__What is being asked__: Copy every line below exactly.

═════ Data supplied

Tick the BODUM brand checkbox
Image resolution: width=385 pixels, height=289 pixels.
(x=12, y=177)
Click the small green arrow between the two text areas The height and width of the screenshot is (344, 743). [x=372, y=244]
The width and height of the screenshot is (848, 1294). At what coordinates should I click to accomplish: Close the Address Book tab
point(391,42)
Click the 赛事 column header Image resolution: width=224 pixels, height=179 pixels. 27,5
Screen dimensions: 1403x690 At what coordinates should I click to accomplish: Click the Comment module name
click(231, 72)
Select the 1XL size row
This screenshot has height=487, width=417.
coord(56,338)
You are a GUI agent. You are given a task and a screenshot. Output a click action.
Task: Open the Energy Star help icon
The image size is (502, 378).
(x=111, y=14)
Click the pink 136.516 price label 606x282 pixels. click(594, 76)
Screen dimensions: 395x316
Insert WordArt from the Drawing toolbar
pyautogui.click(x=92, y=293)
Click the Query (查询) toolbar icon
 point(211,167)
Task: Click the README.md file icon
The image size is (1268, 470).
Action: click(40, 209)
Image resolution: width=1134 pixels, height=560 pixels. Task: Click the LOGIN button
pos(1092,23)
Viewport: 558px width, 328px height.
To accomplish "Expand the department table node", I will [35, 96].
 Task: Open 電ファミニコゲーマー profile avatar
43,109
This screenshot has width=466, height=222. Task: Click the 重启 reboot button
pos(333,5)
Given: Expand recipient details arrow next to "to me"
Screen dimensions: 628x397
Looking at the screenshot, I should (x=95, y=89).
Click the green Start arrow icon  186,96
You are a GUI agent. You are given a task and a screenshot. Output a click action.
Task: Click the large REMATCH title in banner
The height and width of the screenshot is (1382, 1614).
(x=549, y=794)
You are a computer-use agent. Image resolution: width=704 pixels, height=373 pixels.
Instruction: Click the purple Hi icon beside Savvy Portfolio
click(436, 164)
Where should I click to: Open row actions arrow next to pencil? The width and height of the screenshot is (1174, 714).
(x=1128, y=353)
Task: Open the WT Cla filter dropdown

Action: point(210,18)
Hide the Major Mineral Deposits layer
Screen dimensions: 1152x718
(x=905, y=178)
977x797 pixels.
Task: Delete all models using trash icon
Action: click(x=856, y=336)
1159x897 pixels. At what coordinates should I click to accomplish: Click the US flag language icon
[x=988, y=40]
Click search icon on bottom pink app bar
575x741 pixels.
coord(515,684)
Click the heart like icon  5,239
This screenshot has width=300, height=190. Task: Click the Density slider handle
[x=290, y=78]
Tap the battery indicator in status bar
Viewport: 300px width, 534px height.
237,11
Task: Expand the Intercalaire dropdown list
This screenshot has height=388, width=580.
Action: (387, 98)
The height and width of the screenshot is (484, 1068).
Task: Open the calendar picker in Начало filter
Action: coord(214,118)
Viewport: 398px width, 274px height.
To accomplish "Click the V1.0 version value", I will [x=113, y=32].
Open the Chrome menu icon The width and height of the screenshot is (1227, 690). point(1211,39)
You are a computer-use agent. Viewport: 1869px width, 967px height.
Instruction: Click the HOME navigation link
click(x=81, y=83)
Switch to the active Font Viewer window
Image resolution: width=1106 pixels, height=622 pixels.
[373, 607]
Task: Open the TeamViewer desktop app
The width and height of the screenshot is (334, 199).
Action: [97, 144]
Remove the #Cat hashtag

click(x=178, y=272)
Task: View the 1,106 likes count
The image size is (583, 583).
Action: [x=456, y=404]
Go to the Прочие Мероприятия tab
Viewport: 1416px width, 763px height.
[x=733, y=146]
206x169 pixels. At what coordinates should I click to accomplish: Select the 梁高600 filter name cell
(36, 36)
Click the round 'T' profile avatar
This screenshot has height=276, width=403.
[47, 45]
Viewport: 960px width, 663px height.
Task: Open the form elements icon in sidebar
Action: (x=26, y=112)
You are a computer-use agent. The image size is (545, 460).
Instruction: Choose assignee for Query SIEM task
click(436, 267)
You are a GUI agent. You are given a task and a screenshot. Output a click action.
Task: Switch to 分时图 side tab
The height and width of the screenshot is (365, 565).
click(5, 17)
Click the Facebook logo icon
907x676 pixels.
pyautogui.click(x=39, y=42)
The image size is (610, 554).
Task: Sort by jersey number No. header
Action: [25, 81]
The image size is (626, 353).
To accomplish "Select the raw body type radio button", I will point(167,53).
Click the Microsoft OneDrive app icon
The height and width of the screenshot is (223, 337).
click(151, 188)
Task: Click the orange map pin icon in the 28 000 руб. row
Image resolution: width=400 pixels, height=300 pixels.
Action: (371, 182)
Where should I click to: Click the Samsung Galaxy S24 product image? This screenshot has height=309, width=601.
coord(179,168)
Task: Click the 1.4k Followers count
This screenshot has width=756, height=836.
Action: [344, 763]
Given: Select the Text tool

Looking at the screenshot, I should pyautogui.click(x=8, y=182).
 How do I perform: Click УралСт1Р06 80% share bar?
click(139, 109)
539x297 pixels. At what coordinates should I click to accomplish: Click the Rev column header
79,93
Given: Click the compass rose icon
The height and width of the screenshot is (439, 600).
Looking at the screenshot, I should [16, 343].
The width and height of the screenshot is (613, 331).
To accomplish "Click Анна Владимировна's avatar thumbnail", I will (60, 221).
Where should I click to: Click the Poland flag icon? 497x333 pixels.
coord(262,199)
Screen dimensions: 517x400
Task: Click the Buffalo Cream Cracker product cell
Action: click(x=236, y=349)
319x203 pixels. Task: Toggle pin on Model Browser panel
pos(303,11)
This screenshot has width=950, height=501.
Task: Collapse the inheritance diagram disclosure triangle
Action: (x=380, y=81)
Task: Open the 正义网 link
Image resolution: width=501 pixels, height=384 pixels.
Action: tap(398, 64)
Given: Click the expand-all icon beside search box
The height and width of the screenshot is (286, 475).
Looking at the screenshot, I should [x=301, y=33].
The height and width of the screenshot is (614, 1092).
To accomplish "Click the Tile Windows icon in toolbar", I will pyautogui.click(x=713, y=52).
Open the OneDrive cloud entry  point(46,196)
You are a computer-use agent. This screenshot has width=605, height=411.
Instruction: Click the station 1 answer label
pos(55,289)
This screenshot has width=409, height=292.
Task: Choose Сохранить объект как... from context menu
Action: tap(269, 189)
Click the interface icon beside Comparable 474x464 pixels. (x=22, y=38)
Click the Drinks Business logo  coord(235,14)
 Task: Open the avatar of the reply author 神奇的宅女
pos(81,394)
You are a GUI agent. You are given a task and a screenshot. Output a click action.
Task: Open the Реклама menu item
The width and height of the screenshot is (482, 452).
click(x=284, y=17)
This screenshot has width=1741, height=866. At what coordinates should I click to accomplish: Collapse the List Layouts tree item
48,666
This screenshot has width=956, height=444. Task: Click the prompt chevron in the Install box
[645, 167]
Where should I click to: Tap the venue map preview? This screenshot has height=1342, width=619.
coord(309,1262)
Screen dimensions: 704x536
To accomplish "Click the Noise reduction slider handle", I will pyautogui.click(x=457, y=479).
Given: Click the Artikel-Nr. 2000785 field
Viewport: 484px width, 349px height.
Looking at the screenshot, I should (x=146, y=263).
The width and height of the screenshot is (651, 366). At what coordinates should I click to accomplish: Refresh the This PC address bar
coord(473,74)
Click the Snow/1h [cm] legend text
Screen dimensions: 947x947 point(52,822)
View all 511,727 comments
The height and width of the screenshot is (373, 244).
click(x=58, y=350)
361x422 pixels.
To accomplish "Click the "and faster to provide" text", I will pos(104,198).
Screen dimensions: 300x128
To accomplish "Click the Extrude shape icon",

══════════

__Written answer__:
Tick the BODUM brand checkbox
Image resolution: width=385 pixels, height=289 pixels.
(x=12, y=177)
Click the small green arrow between the two text areas The height and width of the screenshot is (344, 743). [x=372, y=244]
The width and height of the screenshot is (848, 1294). At what coordinates should I click to accomplish: Close the Address Book tab
point(391,42)
Click the 赛事 column header Image resolution: width=224 pixels, height=179 pixels. 27,5
Screen dimensions: 1403x690 At what coordinates should I click to accomplish: Click the Comment module name
click(231, 72)
Select the 1XL size row
This screenshot has height=487, width=417.
coord(56,338)
You are a GUI agent. You are given a task and a screenshot. Output a click action.
Task: Open the Energy Star help icon
The image size is (502, 378).
(x=111, y=14)
Click the pink 136.516 price label 606x282 pixels. click(594, 76)
Screen dimensions: 395x316
Insert WordArt from the Drawing toolbar
pyautogui.click(x=92, y=293)
Click the Query (查询) toolbar icon
 point(211,167)
Task: Click the README.md file icon
The image size is (1268, 470).
Action: click(40, 209)
Image resolution: width=1134 pixels, height=560 pixels. Task: Click the LOGIN button
pos(1092,23)
Viewport: 558px width, 328px height.
To accomplish "Expand the department table node", I will [35, 96].
 Task: Open 電ファミニコゲーマー profile avatar
43,109
This screenshot has width=466, height=222. Task: Click the 重启 reboot button
pos(333,5)
Given: Expand recipient details arrow next to "to me"
Screen dimensions: 628x397
Looking at the screenshot, I should (x=95, y=89).
Click the green Start arrow icon  186,96
You are a GUI agent. You are given a task and a screenshot. Output a click action.
Task: Click the large REMATCH title in banner
The height and width of the screenshot is (1382, 1614).
(x=549, y=794)
You are a computer-use agent. Image resolution: width=704 pixels, height=373 pixels.
Instruction: Click the purple Hi icon beside Savvy Portfolio
click(436, 164)
Where should I click to: Open row actions arrow next to pencil? The width and height of the screenshot is (1174, 714).
(x=1128, y=353)
Task: Open the WT Cla filter dropdown

Action: point(210,18)
Hide the Major Mineral Deposits layer
Screen dimensions: 1152x718
(x=905, y=178)
977x797 pixels.
Task: Delete all models using trash icon
Action: click(x=856, y=336)
1159x897 pixels. At what coordinates should I click to accomplish: Click the US flag language icon
[x=988, y=40]
Click search icon on bottom pink app bar
575x741 pixels.
coord(515,684)
Click the heart like icon  5,239
This screenshot has width=300, height=190. Task: Click the Density slider handle
[x=290, y=78]
Tap the battery indicator in status bar
Viewport: 300px width, 534px height.
237,11
Task: Expand the Intercalaire dropdown list
This screenshot has height=388, width=580.
Action: (387, 98)
The height and width of the screenshot is (484, 1068).
Task: Open the calendar picker in Начало filter
Action: coord(214,118)
Viewport: 398px width, 274px height.
To accomplish "Click the V1.0 version value", I will [x=113, y=32].
Open the Chrome menu icon The width and height of the screenshot is (1227, 690). point(1211,39)
You are a computer-use agent. Viewport: 1869px width, 967px height.
Instruction: Click the HOME navigation link
click(x=81, y=83)
Switch to the active Font Viewer window
Image resolution: width=1106 pixels, height=622 pixels.
[373, 607]
Task: Open the TeamViewer desktop app
The width and height of the screenshot is (334, 199).
Action: [97, 144]
Remove the #Cat hashtag

click(x=178, y=272)
Task: View the 1,106 likes count
The image size is (583, 583).
Action: [x=456, y=404]
Go to the Прочие Мероприятия tab
Viewport: 1416px width, 763px height.
[x=733, y=146]
206x169 pixels. At what coordinates should I click to accomplish: Select the 梁高600 filter name cell
(36, 36)
Click the round 'T' profile avatar
This screenshot has height=276, width=403.
[47, 45]
Viewport: 960px width, 663px height.
Task: Open the form elements icon in sidebar
Action: (x=26, y=112)
You are a computer-use agent. The image size is (545, 460).
Instruction: Choose assignee for Query SIEM task
click(436, 267)
You are a GUI agent. You are given a task and a screenshot. Output a click action.
Task: Switch to 分时图 side tab
The height and width of the screenshot is (365, 565).
click(5, 17)
Click the Facebook logo icon
907x676 pixels.
pyautogui.click(x=39, y=42)
The image size is (610, 554).
Task: Sort by jersey number No. header
Action: [25, 81]
The image size is (626, 353).
To accomplish "Select the raw body type radio button", I will point(167,53).
Click the Microsoft OneDrive app icon
The height and width of the screenshot is (223, 337).
click(151, 188)
Task: Click the orange map pin icon in the 28 000 руб. row
Image resolution: width=400 pixels, height=300 pixels.
Action: (371, 182)
Where should I click to: Click the Samsung Galaxy S24 product image? This screenshot has height=309, width=601.
coord(179,168)
Task: Click the 1.4k Followers count
This screenshot has width=756, height=836.
Action: [344, 763]
Given: Select the Text tool

Looking at the screenshot, I should pyautogui.click(x=8, y=182).
 How do I perform: Click УралСт1Р06 80% share bar?
click(139, 109)
539x297 pixels. At what coordinates should I click to accomplish: Click the Rev column header
79,93
Given: Click the compass rose icon
The height and width of the screenshot is (439, 600).
Looking at the screenshot, I should [16, 343].
The width and height of the screenshot is (613, 331).
To accomplish "Click Анна Владимировна's avatar thumbnail", I will (60, 221).
Where should I click to: Click the Poland flag icon? 497x333 pixels.
coord(262,199)
Screen dimensions: 517x400
Task: Click the Buffalo Cream Cracker product cell
Action: click(x=236, y=349)
319x203 pixels. Task: Toggle pin on Model Browser panel
pos(303,11)
This screenshot has width=950, height=501.
Task: Collapse the inheritance diagram disclosure triangle
Action: (x=380, y=81)
Task: Open the 正义网 link
Image resolution: width=501 pixels, height=384 pixels.
Action: tap(398, 64)
Given: Click the expand-all icon beside search box
The height and width of the screenshot is (286, 475).
Looking at the screenshot, I should [x=301, y=33].
The height and width of the screenshot is (614, 1092).
To accomplish "Click the Tile Windows icon in toolbar", I will pyautogui.click(x=713, y=52).
Open the OneDrive cloud entry  point(46,196)
You are a computer-use agent. This screenshot has width=605, height=411.
Instruction: Click the station 1 answer label
pos(55,289)
This screenshot has width=409, height=292.
Task: Choose Сохранить объект как... from context menu
Action: tap(269, 189)
Click the interface icon beside Comparable 474x464 pixels. (x=22, y=38)
Click the Drinks Business logo  coord(235,14)
 Task: Open the avatar of the reply author 神奇的宅女
pos(81,394)
You are a GUI agent. You are given a task and a screenshot. Output a click action.
Task: Open the Реклама menu item
The width and height of the screenshot is (482, 452).
click(x=284, y=17)
This screenshot has width=1741, height=866. At what coordinates should I click to accomplish: Collapse the List Layouts tree item
48,666
This screenshot has width=956, height=444. Task: Click the prompt chevron in the Install box
[645, 167]
Where should I click to: Tap the venue map preview? This screenshot has height=1342, width=619.
coord(309,1262)
Screen dimensions: 704x536
To accomplish "Click the Noise reduction slider handle", I will pyautogui.click(x=457, y=479).
Given: Click the Artikel-Nr. 2000785 field
Viewport: 484px width, 349px height.
Looking at the screenshot, I should (x=146, y=263).
The width and height of the screenshot is (651, 366). At what coordinates should I click to accomplish: Refresh the This PC address bar
coord(473,74)
Click the Snow/1h [cm] legend text
Screen dimensions: 947x947 point(52,822)
View all 511,727 comments
The height and width of the screenshot is (373, 244).
click(x=58, y=350)
361x422 pixels.
To accomplish "Click the "and faster to provide" text", I will pos(104,198).
Screen dimensions: 300x128
To accomplish "Click the Extrude shape icon",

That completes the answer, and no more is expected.